Prompt a |
Update the rows from the line containing "Screen dimensions: 1240x380" through the last line of the rows, both ends included, so that "collision" becomes "physics" and nothing else changes. Leave the pictures out of your answer.

At first I thought it was just rounding differences but once you get to heavier sets it becomes clear that there is something different going on. Kind of throws a wrench into my plans of recreating my old Nimble tests.
I could do Nimble on my own calculator pretty easily. I'm not sure if in game BB uses the whole number of your displayed Nimble% or if that is just a rounded number presented to the player and the actual behind the scenes uses a decimal generated by the proper exponential Nimble formula. As in does a 42% 17 fatigue Nimble actually run something like 41.7% behind the scenes? Otherwise I could do whole numbers pretty easily and it should in theory be accurate.
I've built my formula based on the Wiki (which I'm pretty sure you wrote) and double checked with your post on it awhile back in the forums. It looks like Nimble is applied early in the formula directly to the Regular Damage field.
In other words it is applied directly to the hp_damage_roll. So if my Bladed Pike rolls 70 and I have 40% Nimble then I immediately cut that 70 to 28 before I continue with the rest of the formula.
This is important for the formula because that means that Nimble applies before the ignore_armor and 10%_remianing_armor reduction modifiers factor in. This makes Nimble stronger than just a direct hp multiplier (as in 250 hp non-Nimble is worse than 100hp 40% Nimble).
I believe that Lord Midas is putting the Nimble reduction at the end where the headshot modifier is. Here is my evidence.
Ancient Bladed Pike vs 100 hp, 120 helmet, 95 armor, 40% Nimble.
Lord Midas: 5.7 hits until death on average. St. Dev of .5
Mine (Nimble at the end): 5.66 hits until death on average. St. Dev of .54
Mine (Nimble at the start): 6.1 hits until death on average. St. Dev of .67
Ancient Bladed Pike vs 250 hp, 120 helmet, 95 armor, no Perks in play.
Lord Midas: 5.7 hits until death on average. St. Dev of .5
Mine: 5.66 hits until death on average. St. Dev of .54
As can be seen Nimble at the start or end of the formula makes a big difference.
The relevant code is in actor.nut, line 1456/7:
This also explains why Indomitable with heavy armor is so strong.
The Nimble formula is this:
Not sure if your formula are correct or not because I don't know what values you are using for other (numerous) variables.
Edit: your message disappeared but I'll leave my answer still.
I will take a look on it carefully and fix the tool. Thanks!
Thanks for testing. It was a minor bug on the hit that breaks the armor. The damage mitigation value was not being applied to the formula only for that hit. It is still a little bit off compared to what you got and what the other tool gets, so I need to figure out if there is some other small typo or something.
I was not supporting the tool because I really thought no one was using it. Like I mentioned before, I prefer to use the reddit platform for game related content.
Another thing I did not know was that the bonus damage from drunkard, huge and killing frenzy were multiplicative instead of additive. I corrected it now. If you are interested in doing some tests by hand like you did here, I can check if my tool calculates it properly.
I also updated the nimble formula, I guess it changed some updates ago. I was using 1.2 instead of 1.23.
Regardless, I think that Lord Midas's tool is superior to mine in many ways. I did not implement weapon skills, bleeding and so on.

Prompt b |
In the forum thread on the Nimble damage formula, quote the passage from "This is important" up to and including "Perks in play.".

[Data listing]
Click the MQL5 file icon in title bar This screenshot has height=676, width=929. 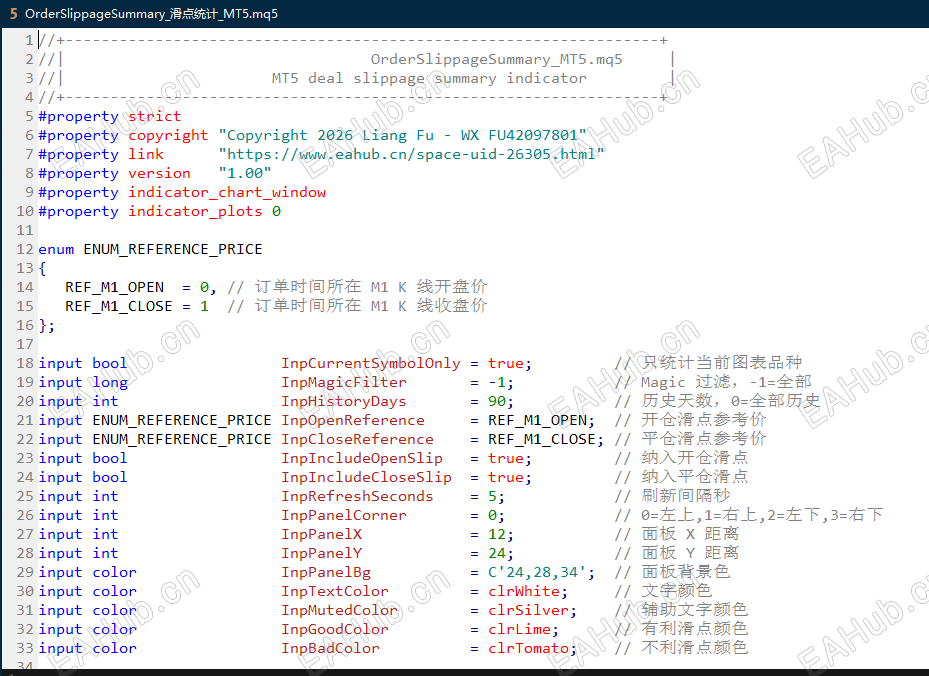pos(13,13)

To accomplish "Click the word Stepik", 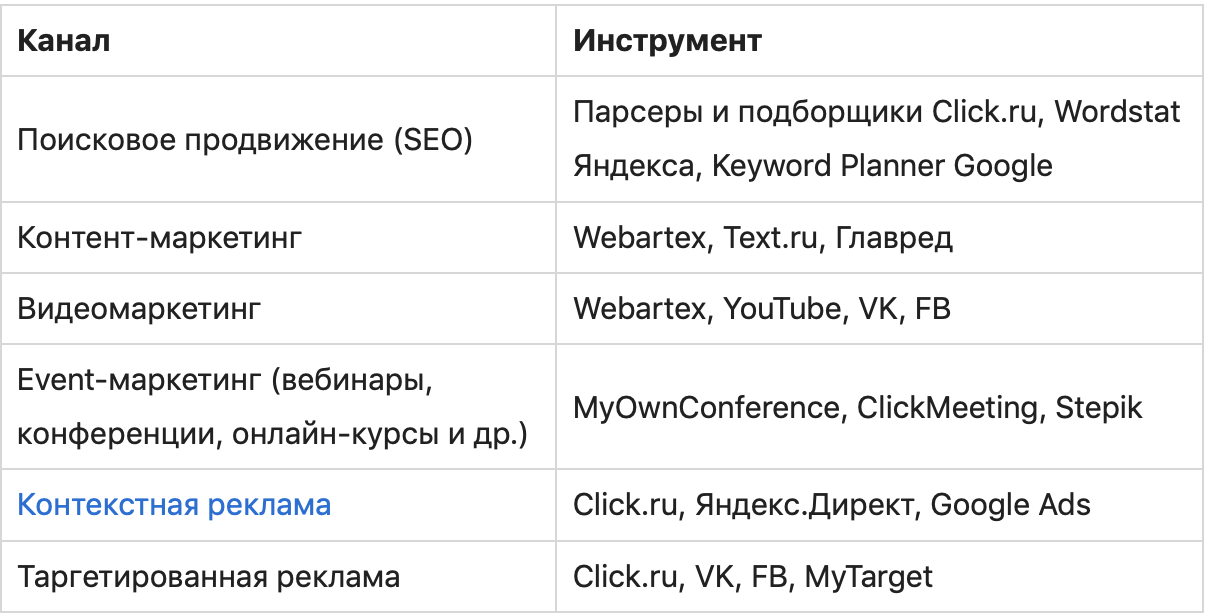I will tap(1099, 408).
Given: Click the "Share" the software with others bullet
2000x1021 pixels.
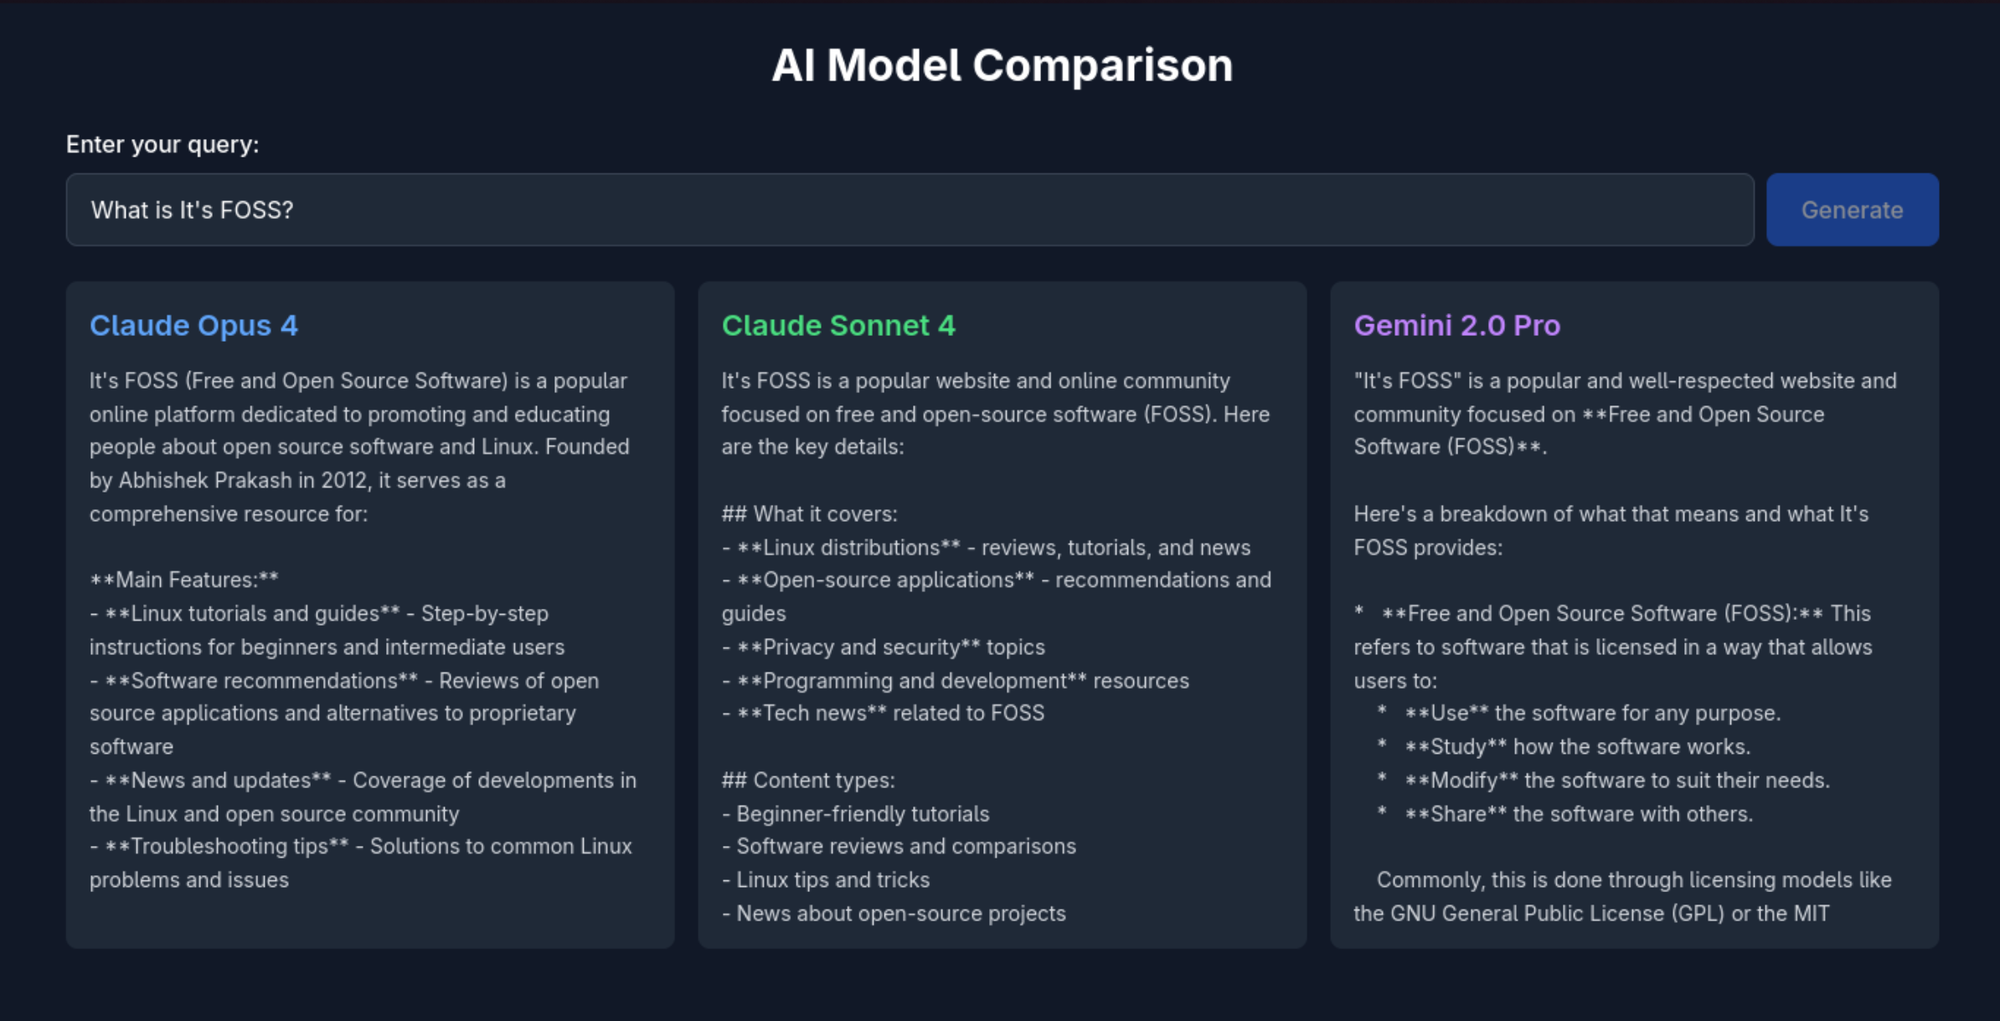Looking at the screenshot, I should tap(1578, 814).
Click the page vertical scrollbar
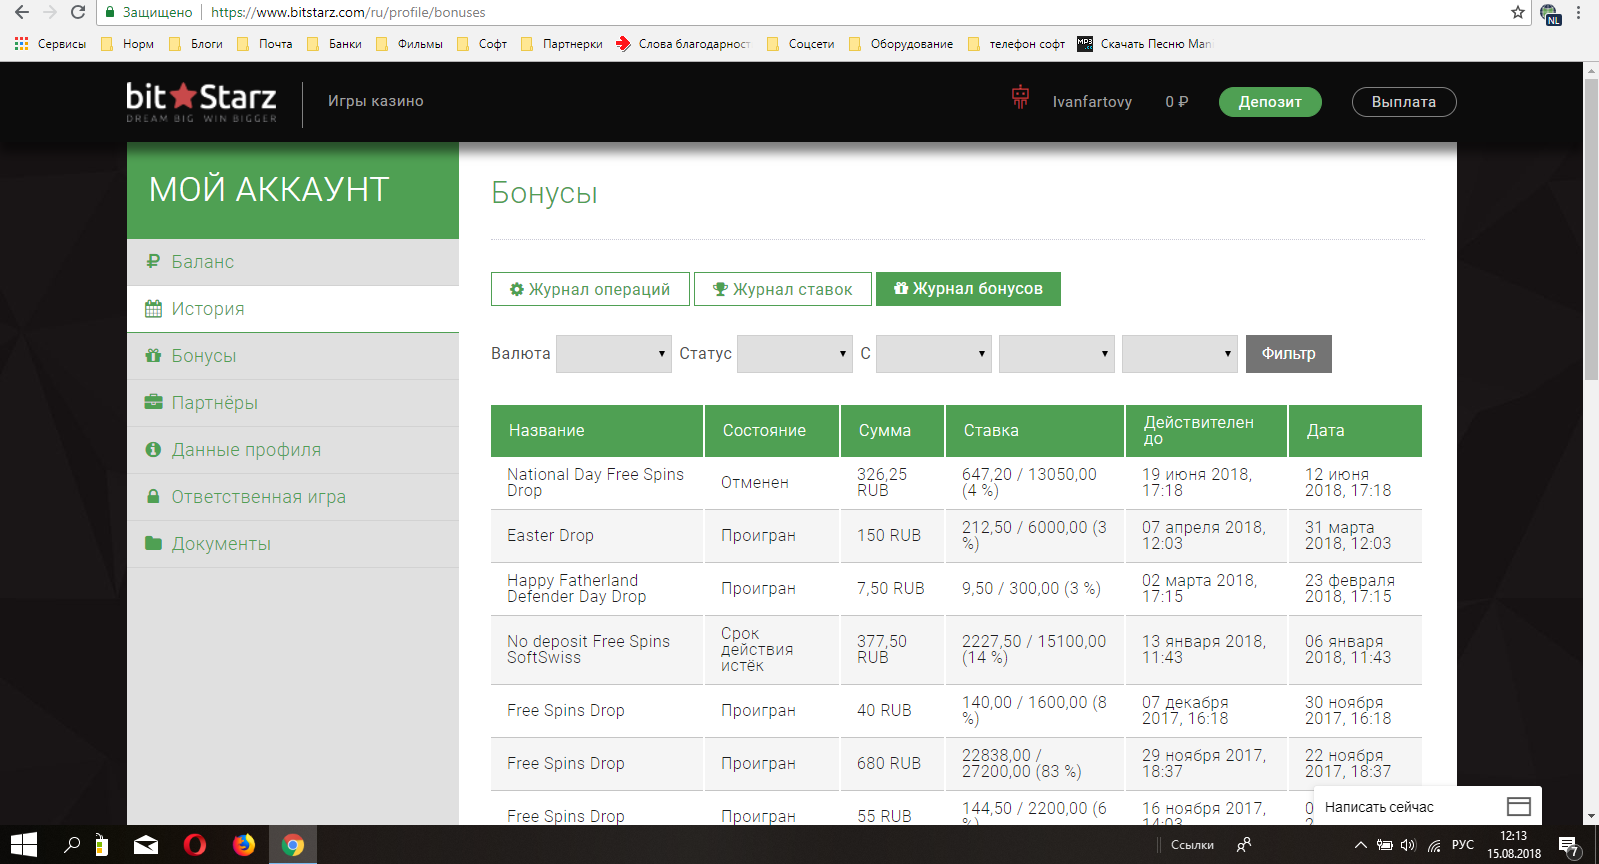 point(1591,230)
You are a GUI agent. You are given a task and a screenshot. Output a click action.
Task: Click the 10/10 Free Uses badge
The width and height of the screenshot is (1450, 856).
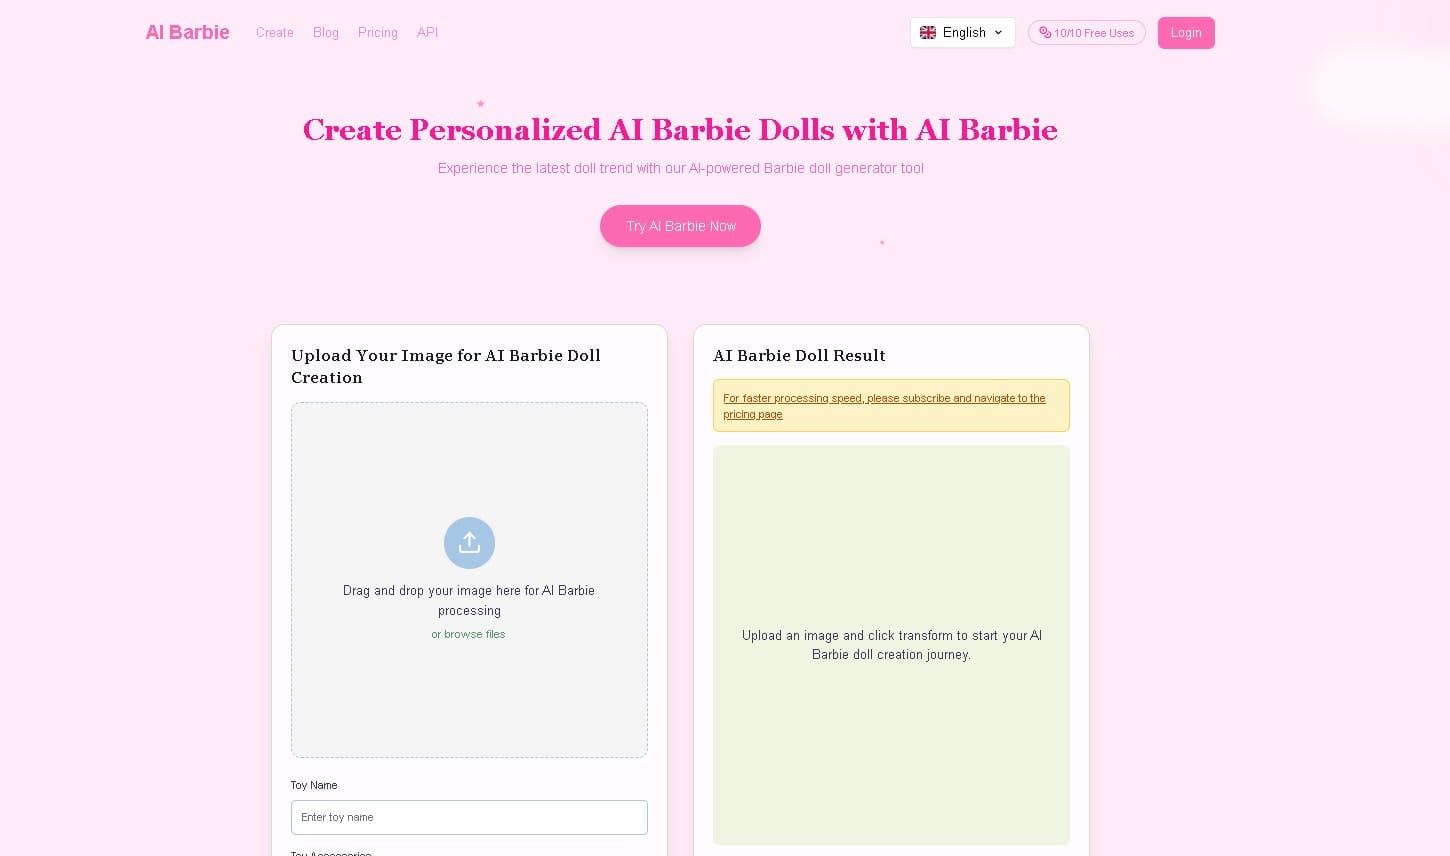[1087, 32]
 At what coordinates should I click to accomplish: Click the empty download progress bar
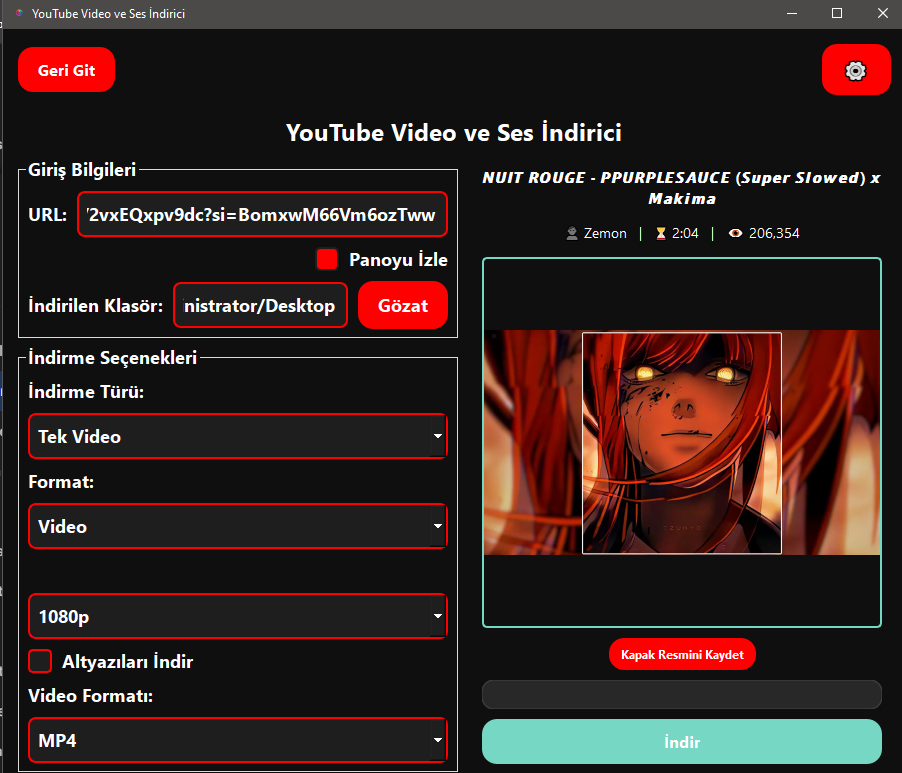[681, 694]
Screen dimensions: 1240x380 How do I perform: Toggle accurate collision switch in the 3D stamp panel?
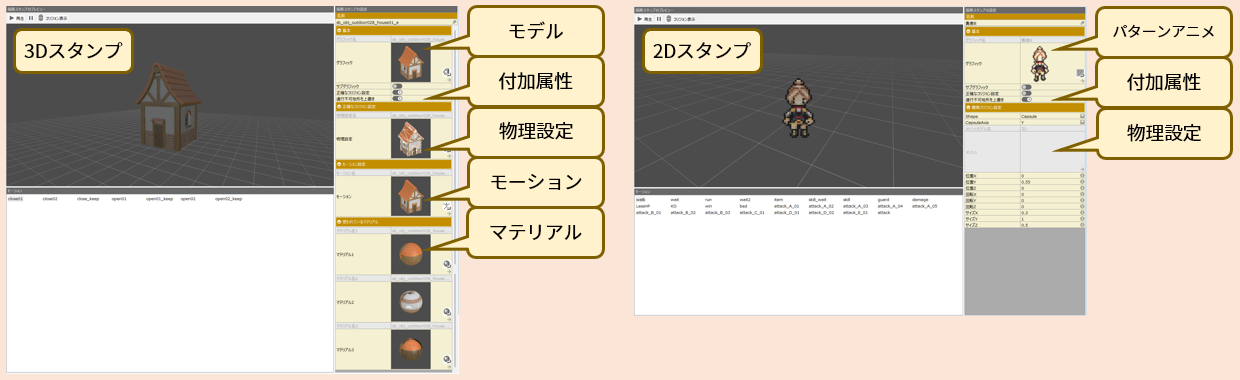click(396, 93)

Task result a |
Screen dimensions: 1240x380 How do I perform: Toggle accurate physics switch in the 3D stamp panel?
click(396, 93)

Task result b |
This is important for the formula because that means that Nimble applies before the ignore_armor and 10%_remianing_armor reduction modifiers factor in. This makes Nimble stronger than just a direct hp multiplier (as in 250 hp non-Nimble is worse than 100hp 40% Nimble).
I believe that Lord Midas is putting the Nimble reduction at the end where the headshot modifier is. Here is my evidence.
Ancient Bladed Pike vs 100 hp, 120 helmet, 95 armor, 40% Nimble.
Lord Midas: 5.7 hits until death on average. St. Dev of .5
Mine (Nimble at the end): 5.66 hits until death on average. St. Dev of .54
Mine (Nimble at the start): 6.1 hits until death on average. St. Dev of .67
Ancient Bladed Pike vs 250 hp, 120 helmet, 95 armor, no Perks in play.